Task details:
Up to and including the line with "Click the Membership", restate the material below word for word, beginning with its first line.
[Input material Boundary: Start]
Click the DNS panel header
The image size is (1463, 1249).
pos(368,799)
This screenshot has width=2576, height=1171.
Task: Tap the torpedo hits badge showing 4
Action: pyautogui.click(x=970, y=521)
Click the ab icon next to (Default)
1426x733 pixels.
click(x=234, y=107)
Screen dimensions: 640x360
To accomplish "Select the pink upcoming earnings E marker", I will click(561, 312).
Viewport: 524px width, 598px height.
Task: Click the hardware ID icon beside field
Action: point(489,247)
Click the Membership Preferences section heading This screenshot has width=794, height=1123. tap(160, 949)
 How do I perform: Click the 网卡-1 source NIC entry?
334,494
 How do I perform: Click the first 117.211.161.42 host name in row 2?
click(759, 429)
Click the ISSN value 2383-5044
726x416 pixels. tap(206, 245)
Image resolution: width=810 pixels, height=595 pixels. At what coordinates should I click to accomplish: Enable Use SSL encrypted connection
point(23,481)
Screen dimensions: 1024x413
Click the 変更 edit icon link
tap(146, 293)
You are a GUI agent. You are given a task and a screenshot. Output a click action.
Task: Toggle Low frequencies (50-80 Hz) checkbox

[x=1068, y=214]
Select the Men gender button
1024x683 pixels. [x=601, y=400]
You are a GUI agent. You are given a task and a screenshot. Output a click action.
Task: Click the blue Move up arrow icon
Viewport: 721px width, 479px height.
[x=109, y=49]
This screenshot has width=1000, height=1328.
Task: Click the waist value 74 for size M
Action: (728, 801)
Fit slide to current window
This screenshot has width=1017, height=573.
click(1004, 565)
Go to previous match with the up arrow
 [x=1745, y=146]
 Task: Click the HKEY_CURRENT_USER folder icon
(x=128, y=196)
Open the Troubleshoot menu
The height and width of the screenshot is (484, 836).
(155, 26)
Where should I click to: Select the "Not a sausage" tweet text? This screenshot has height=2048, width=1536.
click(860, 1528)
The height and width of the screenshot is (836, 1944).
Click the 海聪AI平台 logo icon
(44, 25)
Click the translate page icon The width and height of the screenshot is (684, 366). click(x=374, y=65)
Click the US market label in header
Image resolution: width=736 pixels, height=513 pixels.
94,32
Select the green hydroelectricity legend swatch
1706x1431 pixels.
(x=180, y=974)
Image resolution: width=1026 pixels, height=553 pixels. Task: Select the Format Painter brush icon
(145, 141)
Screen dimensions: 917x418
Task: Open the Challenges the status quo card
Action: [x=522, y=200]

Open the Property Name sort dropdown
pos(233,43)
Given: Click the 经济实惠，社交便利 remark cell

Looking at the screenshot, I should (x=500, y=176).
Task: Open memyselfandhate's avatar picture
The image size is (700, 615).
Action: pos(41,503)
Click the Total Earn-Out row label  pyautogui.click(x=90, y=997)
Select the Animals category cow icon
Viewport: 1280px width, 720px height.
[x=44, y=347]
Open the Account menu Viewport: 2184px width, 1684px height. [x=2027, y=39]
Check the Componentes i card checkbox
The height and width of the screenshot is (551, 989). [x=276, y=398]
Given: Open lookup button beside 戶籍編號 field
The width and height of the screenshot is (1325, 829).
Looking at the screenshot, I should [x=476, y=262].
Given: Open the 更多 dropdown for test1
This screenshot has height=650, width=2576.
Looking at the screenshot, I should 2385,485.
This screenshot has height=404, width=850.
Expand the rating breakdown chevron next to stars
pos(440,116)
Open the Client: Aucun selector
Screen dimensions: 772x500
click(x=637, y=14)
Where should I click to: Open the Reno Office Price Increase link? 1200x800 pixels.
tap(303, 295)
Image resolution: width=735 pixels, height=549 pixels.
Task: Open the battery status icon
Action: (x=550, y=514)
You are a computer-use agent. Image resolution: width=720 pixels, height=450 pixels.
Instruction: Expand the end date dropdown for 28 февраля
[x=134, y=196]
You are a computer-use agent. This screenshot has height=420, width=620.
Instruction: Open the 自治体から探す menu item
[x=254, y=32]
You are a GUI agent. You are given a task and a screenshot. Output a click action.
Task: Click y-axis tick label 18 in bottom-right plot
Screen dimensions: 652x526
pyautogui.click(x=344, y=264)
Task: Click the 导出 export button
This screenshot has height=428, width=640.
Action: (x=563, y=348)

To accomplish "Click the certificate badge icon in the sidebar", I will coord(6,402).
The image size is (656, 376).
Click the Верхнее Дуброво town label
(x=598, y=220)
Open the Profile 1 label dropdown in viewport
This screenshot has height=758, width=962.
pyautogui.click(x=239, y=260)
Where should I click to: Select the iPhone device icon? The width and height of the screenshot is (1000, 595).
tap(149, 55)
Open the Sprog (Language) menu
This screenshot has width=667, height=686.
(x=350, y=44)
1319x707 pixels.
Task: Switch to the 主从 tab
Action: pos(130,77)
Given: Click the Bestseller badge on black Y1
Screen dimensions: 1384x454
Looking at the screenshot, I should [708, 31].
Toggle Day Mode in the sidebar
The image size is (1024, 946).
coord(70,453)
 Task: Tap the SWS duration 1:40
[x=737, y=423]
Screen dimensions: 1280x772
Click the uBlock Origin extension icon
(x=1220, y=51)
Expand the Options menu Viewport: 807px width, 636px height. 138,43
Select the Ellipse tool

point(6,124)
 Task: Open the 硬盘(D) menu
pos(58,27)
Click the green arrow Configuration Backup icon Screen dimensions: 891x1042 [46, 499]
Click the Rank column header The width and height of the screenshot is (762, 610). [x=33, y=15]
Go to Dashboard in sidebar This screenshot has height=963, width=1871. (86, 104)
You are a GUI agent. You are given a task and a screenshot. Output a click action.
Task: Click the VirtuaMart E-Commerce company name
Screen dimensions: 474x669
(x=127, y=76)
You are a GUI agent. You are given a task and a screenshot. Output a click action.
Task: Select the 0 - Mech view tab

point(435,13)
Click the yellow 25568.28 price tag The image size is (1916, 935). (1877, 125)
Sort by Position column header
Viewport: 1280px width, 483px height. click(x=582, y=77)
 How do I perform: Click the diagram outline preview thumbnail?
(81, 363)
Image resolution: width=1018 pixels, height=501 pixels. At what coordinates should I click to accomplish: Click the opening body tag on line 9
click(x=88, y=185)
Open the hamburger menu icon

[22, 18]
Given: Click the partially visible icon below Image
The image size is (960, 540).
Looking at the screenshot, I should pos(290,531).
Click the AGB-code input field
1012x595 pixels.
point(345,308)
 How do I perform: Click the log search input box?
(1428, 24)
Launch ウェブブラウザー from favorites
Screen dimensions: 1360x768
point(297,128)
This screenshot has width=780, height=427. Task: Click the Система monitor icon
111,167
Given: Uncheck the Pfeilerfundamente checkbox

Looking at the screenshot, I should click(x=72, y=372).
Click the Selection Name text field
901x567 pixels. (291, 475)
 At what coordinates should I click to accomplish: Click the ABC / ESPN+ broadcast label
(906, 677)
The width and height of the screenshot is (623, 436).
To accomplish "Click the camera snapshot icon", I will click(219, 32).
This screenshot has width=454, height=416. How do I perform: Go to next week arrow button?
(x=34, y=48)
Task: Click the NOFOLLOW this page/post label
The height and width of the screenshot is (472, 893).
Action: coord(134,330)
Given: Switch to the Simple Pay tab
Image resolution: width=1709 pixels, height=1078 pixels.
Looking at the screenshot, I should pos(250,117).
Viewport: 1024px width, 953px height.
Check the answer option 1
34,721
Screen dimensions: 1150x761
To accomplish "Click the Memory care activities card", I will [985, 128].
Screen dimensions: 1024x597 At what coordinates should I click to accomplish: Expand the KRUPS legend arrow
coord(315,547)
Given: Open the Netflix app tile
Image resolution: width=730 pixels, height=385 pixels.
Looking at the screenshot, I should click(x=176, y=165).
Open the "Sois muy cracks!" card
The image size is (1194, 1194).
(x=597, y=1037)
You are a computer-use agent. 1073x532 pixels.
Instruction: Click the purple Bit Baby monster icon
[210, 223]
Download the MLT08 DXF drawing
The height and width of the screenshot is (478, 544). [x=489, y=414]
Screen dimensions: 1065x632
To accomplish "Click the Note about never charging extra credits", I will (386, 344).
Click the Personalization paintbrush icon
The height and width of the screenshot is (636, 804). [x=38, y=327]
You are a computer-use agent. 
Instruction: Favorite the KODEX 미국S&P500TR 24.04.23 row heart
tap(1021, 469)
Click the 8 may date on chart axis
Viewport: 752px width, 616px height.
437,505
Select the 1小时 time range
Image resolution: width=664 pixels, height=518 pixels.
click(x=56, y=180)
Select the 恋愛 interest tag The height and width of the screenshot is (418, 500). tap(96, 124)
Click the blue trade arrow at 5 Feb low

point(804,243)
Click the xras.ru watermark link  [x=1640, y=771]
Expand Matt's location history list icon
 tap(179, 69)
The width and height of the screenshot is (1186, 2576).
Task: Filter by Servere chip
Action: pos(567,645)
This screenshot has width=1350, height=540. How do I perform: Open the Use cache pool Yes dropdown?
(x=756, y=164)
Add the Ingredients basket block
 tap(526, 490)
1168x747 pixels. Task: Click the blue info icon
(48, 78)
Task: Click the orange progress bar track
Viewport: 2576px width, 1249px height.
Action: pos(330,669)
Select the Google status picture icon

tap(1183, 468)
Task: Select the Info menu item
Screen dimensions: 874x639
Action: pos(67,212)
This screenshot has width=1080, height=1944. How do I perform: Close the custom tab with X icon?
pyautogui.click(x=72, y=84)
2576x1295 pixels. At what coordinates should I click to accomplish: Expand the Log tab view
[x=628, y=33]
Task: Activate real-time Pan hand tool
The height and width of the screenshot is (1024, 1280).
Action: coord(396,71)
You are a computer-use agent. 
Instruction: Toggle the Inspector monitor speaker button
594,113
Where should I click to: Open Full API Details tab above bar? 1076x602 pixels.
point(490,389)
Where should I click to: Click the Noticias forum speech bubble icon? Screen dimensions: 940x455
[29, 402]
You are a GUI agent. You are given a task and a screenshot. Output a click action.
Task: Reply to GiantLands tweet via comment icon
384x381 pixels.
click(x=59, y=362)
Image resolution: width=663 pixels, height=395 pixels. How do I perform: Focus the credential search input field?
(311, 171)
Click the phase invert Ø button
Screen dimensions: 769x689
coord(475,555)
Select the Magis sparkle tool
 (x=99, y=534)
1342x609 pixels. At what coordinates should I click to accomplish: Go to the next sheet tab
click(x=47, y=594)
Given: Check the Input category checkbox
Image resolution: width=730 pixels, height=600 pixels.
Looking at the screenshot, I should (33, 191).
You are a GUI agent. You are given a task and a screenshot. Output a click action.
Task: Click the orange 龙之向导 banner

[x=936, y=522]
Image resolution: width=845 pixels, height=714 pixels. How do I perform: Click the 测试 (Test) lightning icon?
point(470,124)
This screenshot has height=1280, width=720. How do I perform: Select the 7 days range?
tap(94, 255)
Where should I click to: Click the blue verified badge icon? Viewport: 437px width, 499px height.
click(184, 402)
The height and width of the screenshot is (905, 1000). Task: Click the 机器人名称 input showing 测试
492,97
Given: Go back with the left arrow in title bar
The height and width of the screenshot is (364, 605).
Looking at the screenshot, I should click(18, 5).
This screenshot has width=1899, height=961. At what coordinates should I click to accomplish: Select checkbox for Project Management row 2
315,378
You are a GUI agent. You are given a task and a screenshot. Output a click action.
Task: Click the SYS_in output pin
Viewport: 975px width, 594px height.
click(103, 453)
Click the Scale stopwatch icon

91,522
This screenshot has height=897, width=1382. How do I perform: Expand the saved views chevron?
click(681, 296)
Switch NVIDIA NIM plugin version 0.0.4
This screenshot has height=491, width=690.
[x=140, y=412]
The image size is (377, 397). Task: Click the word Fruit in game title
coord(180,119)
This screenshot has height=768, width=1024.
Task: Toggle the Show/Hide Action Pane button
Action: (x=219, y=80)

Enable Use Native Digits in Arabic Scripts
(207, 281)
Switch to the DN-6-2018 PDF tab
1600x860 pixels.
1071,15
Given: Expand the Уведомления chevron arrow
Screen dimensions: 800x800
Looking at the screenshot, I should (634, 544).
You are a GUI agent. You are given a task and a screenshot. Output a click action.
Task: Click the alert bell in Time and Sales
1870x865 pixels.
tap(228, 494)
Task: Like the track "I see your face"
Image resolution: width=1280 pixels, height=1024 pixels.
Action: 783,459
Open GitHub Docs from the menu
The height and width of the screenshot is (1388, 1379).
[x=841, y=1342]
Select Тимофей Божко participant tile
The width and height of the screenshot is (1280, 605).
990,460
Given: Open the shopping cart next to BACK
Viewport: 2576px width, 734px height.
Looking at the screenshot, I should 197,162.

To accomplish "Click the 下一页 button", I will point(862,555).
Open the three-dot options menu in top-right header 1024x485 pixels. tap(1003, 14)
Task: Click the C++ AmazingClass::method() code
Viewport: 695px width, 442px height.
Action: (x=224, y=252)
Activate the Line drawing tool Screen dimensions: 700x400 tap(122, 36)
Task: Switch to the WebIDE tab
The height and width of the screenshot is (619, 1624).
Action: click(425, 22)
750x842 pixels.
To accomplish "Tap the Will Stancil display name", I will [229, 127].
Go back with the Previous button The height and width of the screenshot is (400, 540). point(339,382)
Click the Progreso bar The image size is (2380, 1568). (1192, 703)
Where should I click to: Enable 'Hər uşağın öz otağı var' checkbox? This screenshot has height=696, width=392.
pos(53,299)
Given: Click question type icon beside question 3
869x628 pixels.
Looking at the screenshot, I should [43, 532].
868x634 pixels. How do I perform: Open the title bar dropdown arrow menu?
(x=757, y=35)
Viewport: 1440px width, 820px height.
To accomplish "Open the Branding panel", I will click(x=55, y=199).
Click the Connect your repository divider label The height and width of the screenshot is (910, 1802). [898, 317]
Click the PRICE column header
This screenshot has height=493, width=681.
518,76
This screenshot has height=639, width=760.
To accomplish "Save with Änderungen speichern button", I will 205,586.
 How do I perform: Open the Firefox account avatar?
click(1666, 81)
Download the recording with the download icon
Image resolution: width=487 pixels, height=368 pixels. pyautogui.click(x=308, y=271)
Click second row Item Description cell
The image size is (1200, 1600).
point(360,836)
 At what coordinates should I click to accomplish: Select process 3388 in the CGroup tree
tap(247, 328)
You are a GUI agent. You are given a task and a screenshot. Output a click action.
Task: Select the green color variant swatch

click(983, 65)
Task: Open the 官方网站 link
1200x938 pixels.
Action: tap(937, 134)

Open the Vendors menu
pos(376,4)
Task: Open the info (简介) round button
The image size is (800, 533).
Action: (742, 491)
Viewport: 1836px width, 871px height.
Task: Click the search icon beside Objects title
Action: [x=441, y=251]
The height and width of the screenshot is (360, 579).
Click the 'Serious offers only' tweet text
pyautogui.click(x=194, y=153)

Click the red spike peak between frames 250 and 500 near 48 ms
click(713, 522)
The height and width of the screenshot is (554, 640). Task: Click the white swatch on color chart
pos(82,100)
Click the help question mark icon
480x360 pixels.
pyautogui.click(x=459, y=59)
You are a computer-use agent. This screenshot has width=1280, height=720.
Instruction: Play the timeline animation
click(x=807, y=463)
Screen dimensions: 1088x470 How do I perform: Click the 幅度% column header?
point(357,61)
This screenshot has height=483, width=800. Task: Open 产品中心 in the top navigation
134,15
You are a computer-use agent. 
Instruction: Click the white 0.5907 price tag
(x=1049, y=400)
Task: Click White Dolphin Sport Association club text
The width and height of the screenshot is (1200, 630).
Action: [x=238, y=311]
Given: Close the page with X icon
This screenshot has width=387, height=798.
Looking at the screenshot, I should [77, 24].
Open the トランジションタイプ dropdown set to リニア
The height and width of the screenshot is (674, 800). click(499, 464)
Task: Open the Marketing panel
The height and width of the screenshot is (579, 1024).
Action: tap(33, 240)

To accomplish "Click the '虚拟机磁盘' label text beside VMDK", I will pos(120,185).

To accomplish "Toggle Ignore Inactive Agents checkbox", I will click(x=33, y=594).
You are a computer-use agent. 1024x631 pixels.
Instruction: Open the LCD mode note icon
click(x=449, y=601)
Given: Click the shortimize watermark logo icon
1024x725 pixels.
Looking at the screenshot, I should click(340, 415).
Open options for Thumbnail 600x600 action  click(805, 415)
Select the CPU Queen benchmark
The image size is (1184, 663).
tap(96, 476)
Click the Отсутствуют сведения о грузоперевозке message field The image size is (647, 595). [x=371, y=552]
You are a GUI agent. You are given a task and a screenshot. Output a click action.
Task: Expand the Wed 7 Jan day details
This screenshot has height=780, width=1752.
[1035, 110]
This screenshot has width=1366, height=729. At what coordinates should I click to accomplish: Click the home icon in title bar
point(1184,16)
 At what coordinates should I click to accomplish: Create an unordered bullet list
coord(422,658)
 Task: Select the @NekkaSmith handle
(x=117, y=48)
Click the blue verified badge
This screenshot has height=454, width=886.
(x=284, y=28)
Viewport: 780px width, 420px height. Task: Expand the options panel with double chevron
[Input material Boundary: End]
Result of this task:
Click the DNS panel header
The image size is (1463, 1249).
pos(368,799)
This screenshot has width=2576, height=1171.
Task: Tap the torpedo hits badge showing 4
Action: pyautogui.click(x=970, y=521)
Click the ab icon next to (Default)
1426x733 pixels.
click(x=234, y=107)
Screen dimensions: 640x360
To accomplish "Select the pink upcoming earnings E marker", I will click(561, 312).
Viewport: 524px width, 598px height.
Task: Click the hardware ID icon beside field
Action: point(489,247)
Click the Membership Preferences section heading This screenshot has width=794, height=1123. tap(160, 949)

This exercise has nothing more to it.